Standing in the flattened grass outside the bunker was an Agusta Bell helicopter with orange and green livery. As we approached it, I turned to the Finn.

‘I don’t even know your name.’

He pulled off his coat and handed it to one of the sentries.

‘General Jesper Raaitikainen.’ He shouted at the pilot to come down from the cockpit, and then started to climb up himself. I looked on with alarm.

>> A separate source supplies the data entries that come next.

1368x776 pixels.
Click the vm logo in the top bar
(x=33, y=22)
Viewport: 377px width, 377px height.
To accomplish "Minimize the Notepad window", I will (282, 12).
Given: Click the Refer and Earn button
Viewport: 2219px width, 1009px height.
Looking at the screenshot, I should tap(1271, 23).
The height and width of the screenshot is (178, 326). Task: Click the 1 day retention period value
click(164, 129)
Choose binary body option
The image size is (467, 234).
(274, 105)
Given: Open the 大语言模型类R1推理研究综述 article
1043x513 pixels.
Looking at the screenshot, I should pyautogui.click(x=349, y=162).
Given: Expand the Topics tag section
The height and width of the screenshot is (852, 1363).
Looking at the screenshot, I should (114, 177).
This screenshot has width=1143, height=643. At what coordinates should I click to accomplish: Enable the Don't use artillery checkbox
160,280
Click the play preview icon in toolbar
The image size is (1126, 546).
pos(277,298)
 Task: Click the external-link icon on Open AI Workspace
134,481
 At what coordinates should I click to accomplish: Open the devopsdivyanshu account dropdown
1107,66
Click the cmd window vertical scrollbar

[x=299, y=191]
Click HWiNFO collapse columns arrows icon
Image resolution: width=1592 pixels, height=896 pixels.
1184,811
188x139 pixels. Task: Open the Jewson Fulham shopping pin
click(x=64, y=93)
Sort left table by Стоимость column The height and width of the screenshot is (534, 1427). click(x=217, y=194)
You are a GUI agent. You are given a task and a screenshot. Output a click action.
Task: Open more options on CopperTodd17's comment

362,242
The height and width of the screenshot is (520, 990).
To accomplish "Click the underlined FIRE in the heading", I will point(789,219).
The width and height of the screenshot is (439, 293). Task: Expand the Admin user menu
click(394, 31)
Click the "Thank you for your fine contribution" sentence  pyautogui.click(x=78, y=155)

‘What are you doing? We can fly this.’ I pointed at Sarah. ‘You have to stay here and meet Proshin, surely.’

He shook his head. ‘Oh, no. I’m not sticking around for that bastard. Captain!’ The pilot turned, and Raaitikainen spoke to him in rapid-fire Finnish. The pilot saluted smartly, then headed back to the entrance of the bunker. ‘Nothing to worry about,’ said Raaitikainen, smiling. ‘My men will tell Proshin you kidnapped me with a pistol, and there was nothing they could do about it.’

‘I would rather we went alone,’ I said.

He ignored me, and clambered into the cockpit. ‘Mister Dark, you’re lucky you’re going anywhere at all. I might also point out that you have no idea where we are, or how to get to Söderviken. But I do.’ He looked down at us, and his face was again as stern as that underworld god I’d initially taken him for. ‘I advise you to climb in here with me now – unless you wish to wait here for Proshin after all?’

Sarah looked at me, and I realized we had no choice. I helped her up, then climbed up myself, considering what his coming along might mean. He was right that we didn’t know how to get to Söderviken, but what would happen once we got there? We needed to find a way to convince the Russians that the leak was an accident rather than an attack: taking along a general from a Western ally wouldn’t help us do that, and they might believe it was another deception operation as a result. But it was better than no chance at all.

As Raaitikainen was busy checking the controls, one of the sentries began running towards us and shouted something up to him in Finnish. He listened, then turned to me and Sarah.

‘The Russians have been sighted on the track leading here. Let’s go!’

Raaitikainen shouted at his man on the ground, who saluted and stood back, and as he went through the checks and put the engine into warm-up we started to strap ourselves in.